Here's a quick way to assess how you come across to others. It's based on research by communication expert Jack Gibb.

Which of the following sentences sound like something you might write or say?

1. If you were a team player, you'd pay attention to details and protocol.

2. This is a complex issue, so I'm open to your thoughts and ideas.

3. If you fix this problem for me and no one finds out about it, I'll be good to you.

4. I understand why you're angry and afraid.

5. If you don't like the way I'm running this company, find another one to work for.

6. I'm not saying I have all the answers.

Before you score your choices according to Gibb's six categories of "defensive and supportive communication behaviors," let's repeat the test. Which of the following sentences sound like something you would write or say? If you're not sure, ask a colleague or friend which sound like you, or compare them to the tone of 10 messages in your sent folder.

1. When you consult with us before making changes, it's easier for us to explain new policies to our customers.

2. If you want to get ahead in this company, you gotta play by my rules.

3. Let's try something new and see what happens.

4. You say you feel overworked, but so do your colleagues — everyone feels overworked.

5. Even though I'm the boss, I alone cannot make this company great.

6. Believe me, I know more about this than the experts.

As you may have noticed, the 12 numbered sentences above alternate between "threatening" (1, 3, 5; 2, 4, 6) and "supportive" (2, 4, 6; 1, 3, 5). Their numbering corresponds to Gibb's six categories of behavior, which elicit either defense-arousing or trust-inspiring responses:

1. evaluation / description; 2. control / problem orientation; 3. strategy / spontaneity; 4. neutrality / empathy; 5. superiority / equality; 6. certainty / provisionalism

Regarding category 4, neutrality sounds like a positive attribute, as in objectivity, but what Gibb is describing is an unwillingness to take a stand, a kind of lip service. Also, note that empathy is not sympathy. Sympathy involves feeling sorry for someone; empathy involves understanding another person's perspective, situation or life experience.
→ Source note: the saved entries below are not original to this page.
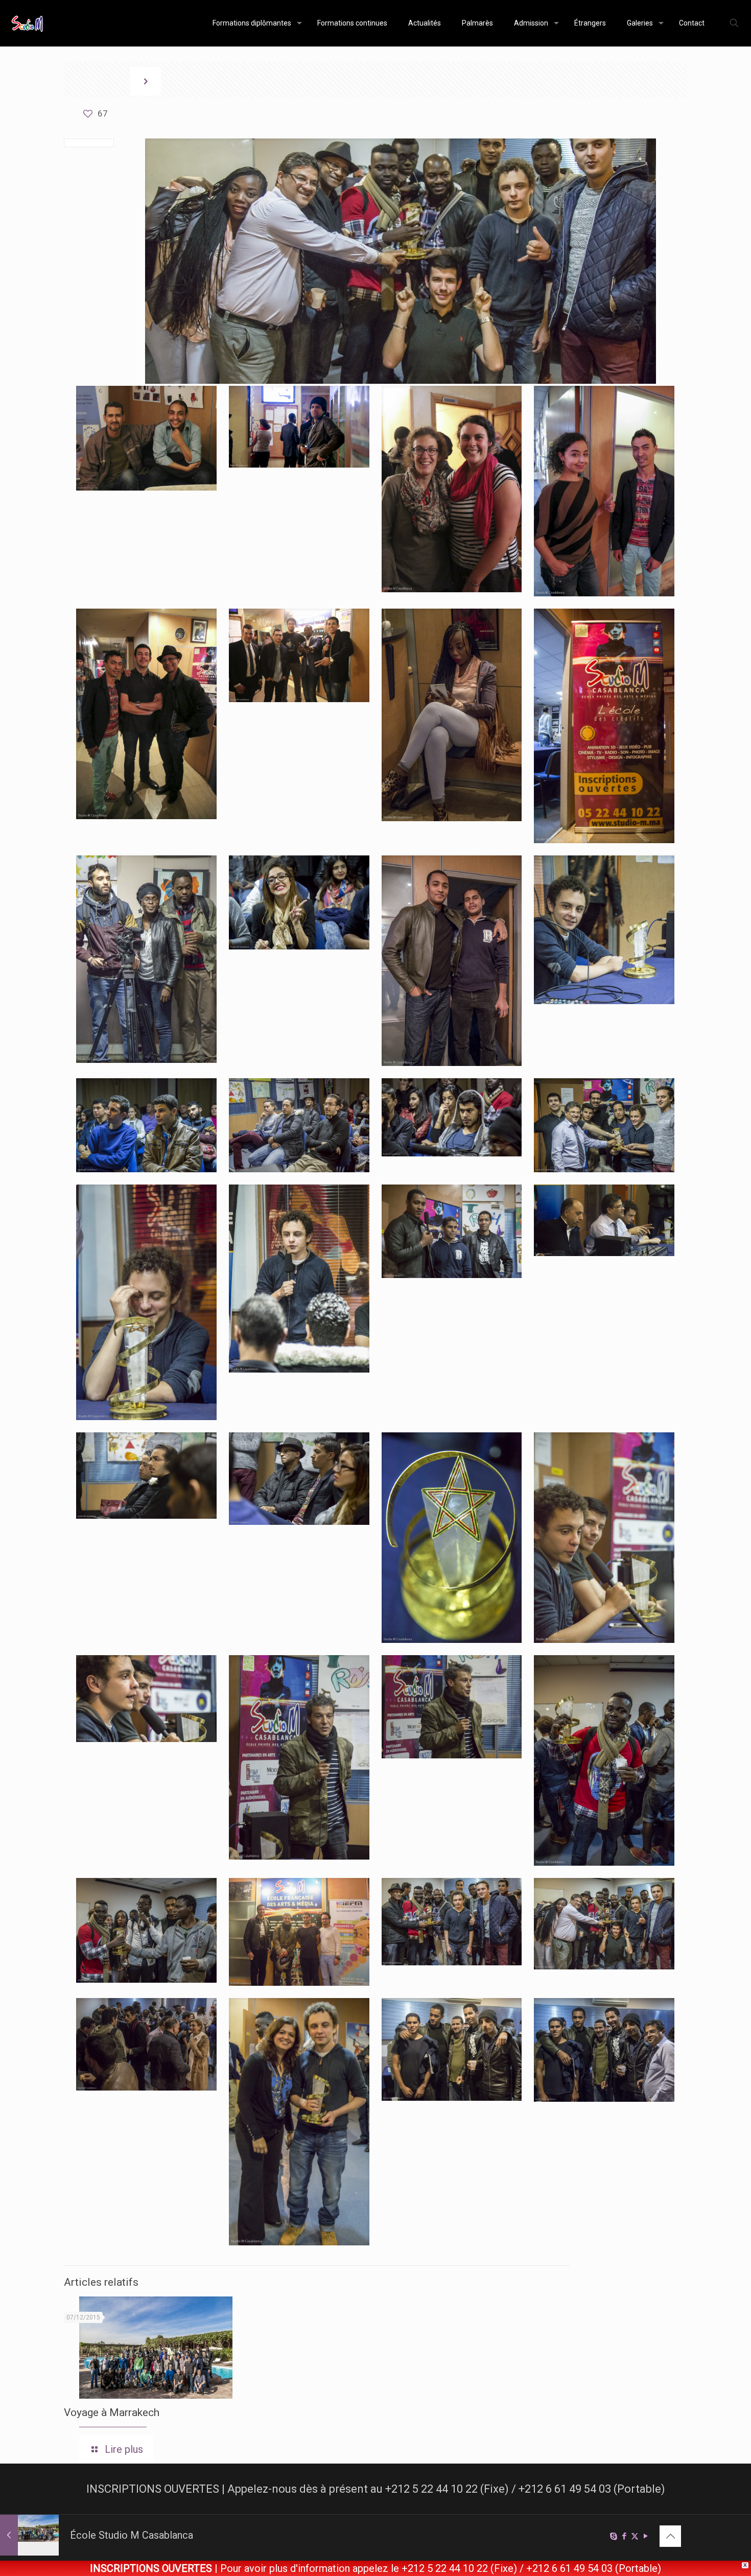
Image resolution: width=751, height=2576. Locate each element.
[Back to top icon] (670, 2536)
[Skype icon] (613, 2536)
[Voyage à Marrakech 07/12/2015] (29, 2535)
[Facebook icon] (624, 2536)
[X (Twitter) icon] (635, 2536)
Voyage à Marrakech (111, 2412)
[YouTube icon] (645, 2536)
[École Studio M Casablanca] (27, 23)
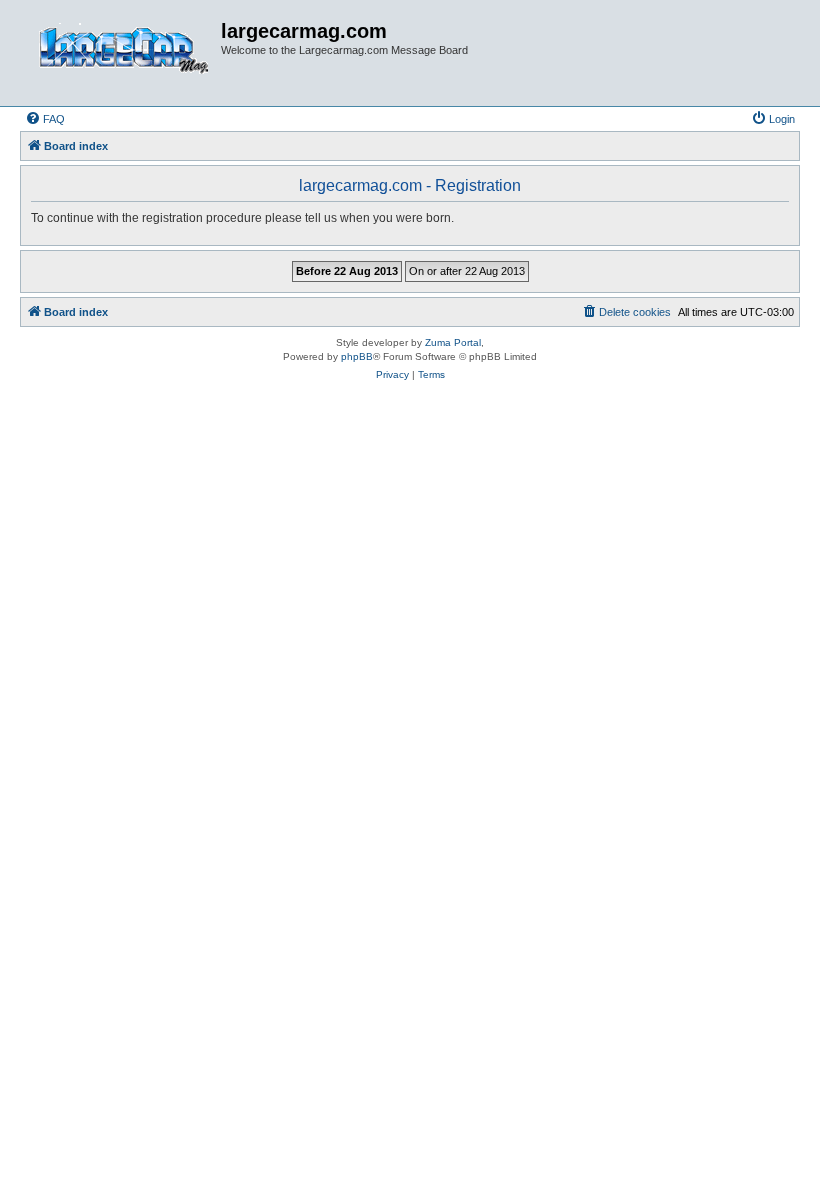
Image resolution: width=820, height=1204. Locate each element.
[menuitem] (45, 119)
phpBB (357, 356)
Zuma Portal (453, 342)
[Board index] (123, 53)
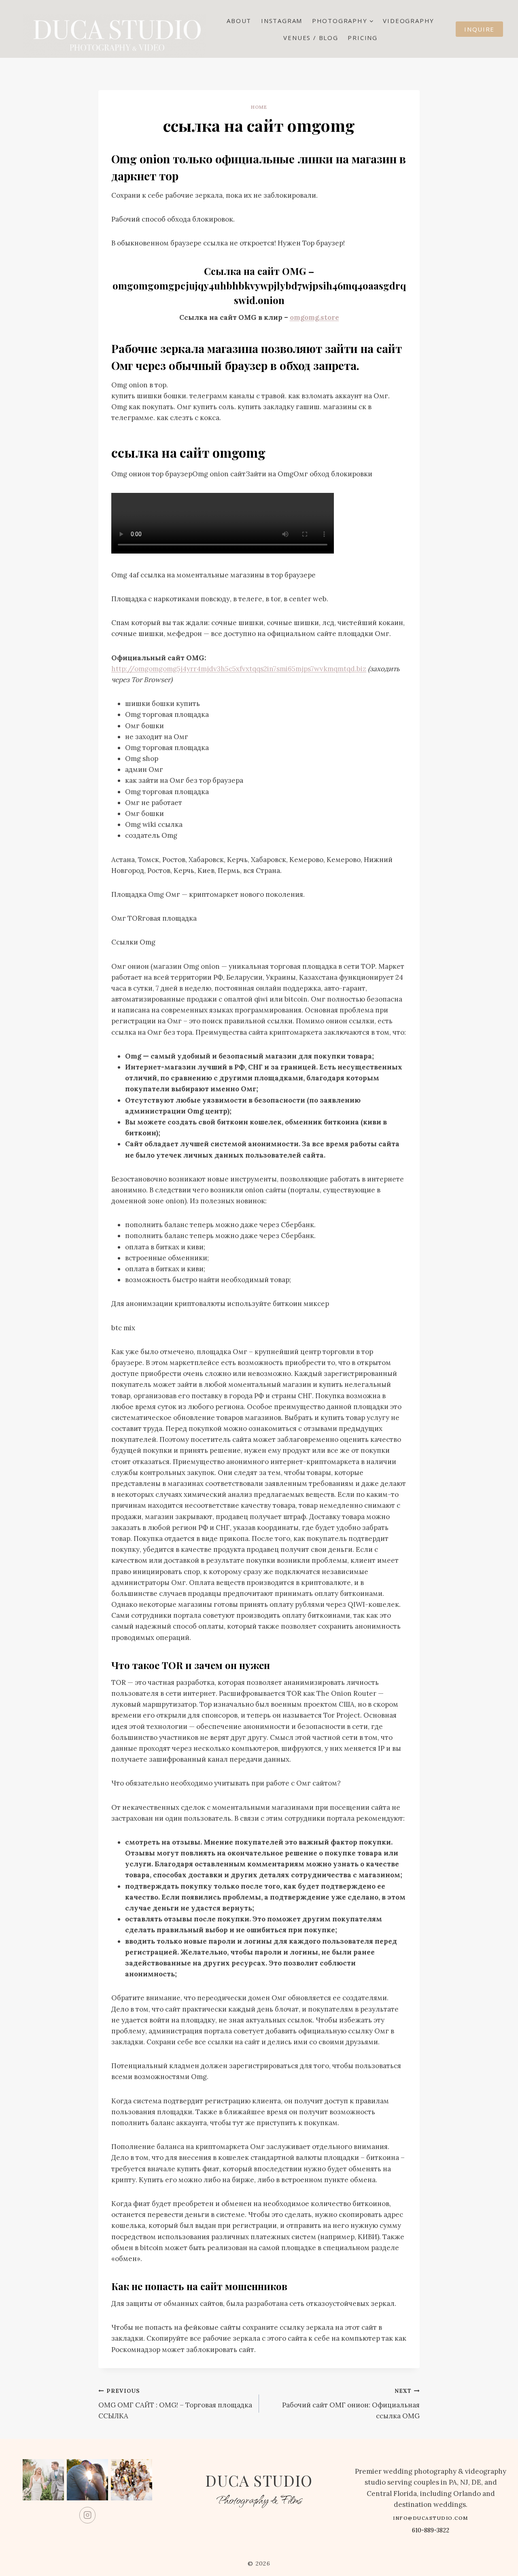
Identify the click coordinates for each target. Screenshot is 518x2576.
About (239, 21)
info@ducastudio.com (430, 2518)
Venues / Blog (310, 38)
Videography (408, 21)
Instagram (281, 21)
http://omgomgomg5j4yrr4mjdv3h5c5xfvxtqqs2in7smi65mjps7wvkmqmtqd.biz (238, 668)
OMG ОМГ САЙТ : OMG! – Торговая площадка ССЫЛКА (175, 2403)
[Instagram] (87, 2515)
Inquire (479, 29)
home (259, 107)
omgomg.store (314, 317)
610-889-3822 (430, 2530)
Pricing (363, 38)
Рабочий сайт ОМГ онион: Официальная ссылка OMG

The problem with defense-arousing language, according to Gibb, is that it causes people to feel insecure and it makes them "particularly likely to place blame, to see others as fitting into categories of good or bad, [and] to make moral judgments of their colleagues."

So, what kind of communicator are you? What kind of environment are your words creating? More important, what kind of world do you want to live in?